POCUS Past, Present, and Future

Read on to explore the history of POCUS, its current applications, and what the future holds as seen by guest writer Naga Sai Akhil Reddy.

By Naga Sai Akhil Reddy

Point-of-care ultrasound (POCUS) has emerged as one of the most transformative tools in modern medicine. It has revolutionized how healthcare providers assess and manage patients. Its evolution highlights not only advancements in technology but also a shift in the way healthcare is delivered. In this blog, we will explore the history of POCUS, its current applications, and what the future holds for this disruptive diagnostic tool. Carl Sagan, a famous scientist once said, “You have to know the past to understand the present.”

Past

The story of ultrasound in medicine began in the 1940’s, when scientists like Karl Dussik first discovered that sound waves could be used to create images of the internal structures of the body. It became more widely adopted in the 1960s but had many barriers to its adoption such as the large size and the high cost of devices, and the images produced were all low resolution (1). POCUS began to take shape in the 1990’s, particularly in emergency medicine and critical care. Unlike traditional imaging methods like CT scans and X-rays, which required patient transport and caused delays, POCUS allowed real-time imaging at the point of care, enabling faster diagnosis and treatment. However, POCUS use was mainly limited to emergency and critical care in the initial phase.

Present

POCUS is no longer a novelty diagnostic tool. It is a mainstream, indispensable part of clinical care across medicine often cited as the 5th pillar in bedside clinical examination (2, 3). Some of the most common uses of POCUS today include:

  • Emergency Medicine: POCUS has become a cornerstone in trauma and emergency medicine. It is used to diagnose conditions like free fluid in the abdomen, often from internal bleeding, cardiac arrest, and deep vein thrombosis (DVT).
  • Critical Care: In intensive care units (ICU), POCUS helps guide invasive procedures, monitor cardiac and respiratory function, and assess fluid status in critically ill patients.
  • Obstetrics: In obstetrics, POCUS allows for rapid evaluation of pregnancies, including checking fetal gestational age, fetal cardiac activity and fetal position.
  • Primary Care: With the advent of portable, user-friendly ultrasound devices (example – Butterfly, Clarius, EchoNous, Philips etc.), primary care providers are increasingly using POCUS for assessments such as diagnosing musculoskeletal injuries, guiding joint injections, and assessing commonly diagnosed conditions.

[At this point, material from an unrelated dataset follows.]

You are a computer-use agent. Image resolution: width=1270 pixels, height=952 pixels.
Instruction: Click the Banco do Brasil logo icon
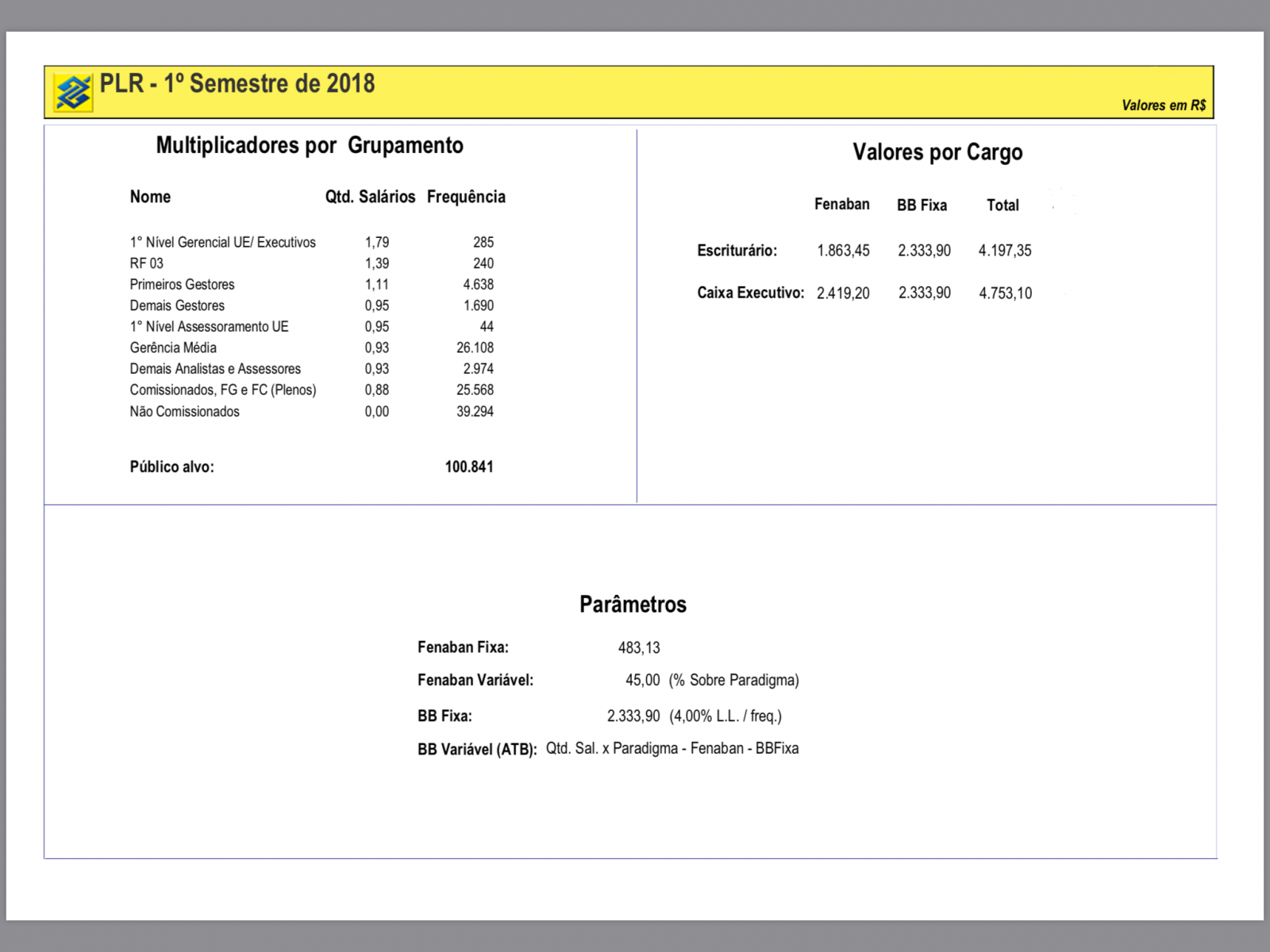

The growing use of POCUS has led to the development of training and certification programs to ensure safe, and effective use. Medical societies like the American College of Emergency Physicians (ACEP) and Society of Critical Care Medicine (SCCM) provide guidelines for its appropriate use. The list of applications continues to grow. The introduction of mobile ultrasound technology has further expanded POCUS accessibility. Devices that connect to smartphones or tablets allow clinicians to perform ultrasounds with an ultrasound probe, bringing diagnostic imaging to remote, rural, or underserved areas.

Future

The future of POCUS will be shaped by advances in imaging quality, accessibility, and usability (4). Key trends include:

  • AI Integration: AI will assist in interpreting ultrasound images, improving speed and accuracy in diagnosing conditions.
  • Miniaturization: Ultrasound devices will become more compact, enabling use in remote or field settings.
  • Primary Care Expansion: POCUS will grow in primary care, allowing faster and accurate diagnoses and reducing unnecessary referrals.
  • Standardization and Global Growth: Efforts to standardize practices and expand POCUS in developing countries will ensure consistent, life-saving care in underserved areas.

 

References

  1. Kaproth-Joslin KA, Nicola R, Dogra The History of US: From Bats and Boats to the Bedside and Beyond: RSNA Centennial Article. Radiographics. 2015; 35(3):960-70. doi:10.1148/rg.2015140300.
  2. Chelikam N, Vyas A, Desai R, et al. (December 08, 2023) Past and Present of Point-of-Care Ultrasound (PoCUS): A Narrative Review. Cureus 15(12): e50155. doi:10.7759/cureus.50155
  3. Narula J, Chandrashekhar Y, Braunwald E. Time to Add a Fifth Pillar to Bedside Physical Examination: Inspection, Palpation, Percussion, Auscultation, and Insonation. JAMA Cardiol. 2018; 3(4):346-350. doi:10.1001/jamacardio.2018.0001.
  4. Osterwalder J, Polyzogopoulou E, Hoffmann B. Point-of-Care Ultrasound—History, Current and Evolving Clinical Concepts in Emergency Medicine. 2023; 59(12):2179. doi:10.3390/medicina59122179

 

I want to take a moment to extend my deepest thanks to my mentors at Duke kidney for their constant support and guidance.